LE cell phenomenon: nuclear IgG deposits inhibit enzymatic cleavage of the nucleus of damaged cells and support its phagocytic clearance by PMN

Apoptotic cell death, phagocytic uptake, and their interplay may induce/trigger autoantibody production and autoimmunity. Herein the role of immunoglobulin G (IgG) anti-dsDNA autoantibodies in nucleo-phagocytosis by polymorpho-nuclear cells (PMN) has been analyzed. Necrotaxis, phagocytosis and PMN with engulfed nuclei can be imaged by vital microscopy. Vital microscopy revealed dead neutrophils with persistence of nuclei or ingested nuclei in 8/10 patients with lupus erythematosus (LE) and in 4/20 healthy controls (P < 0.0006).
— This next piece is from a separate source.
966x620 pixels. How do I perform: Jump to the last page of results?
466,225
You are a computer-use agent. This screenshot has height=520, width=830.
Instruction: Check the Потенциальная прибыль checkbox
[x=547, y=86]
The phagocytic clearance of dead cells/nuclei did not correspond to any of the analyzed apoptosis markers (annexin V, CD95, and active caspase 3). IgG staining of isolated PBMC nuclei as detected by flow cytometry was significantly higher in parallel to NUC+ (P < 0.02). In vitro phagocytosis of substrates pre-treated with anti-dsDNA containing serum induced an increased phagocytic capacity as compared to normal serum. These data suggest that anti-dsDNA antibodies seem to inhibit enzymatic cleavage of nuclei from damaged cells, and improve their phagocytic uptake by PMN, which finally results in LE cell formation.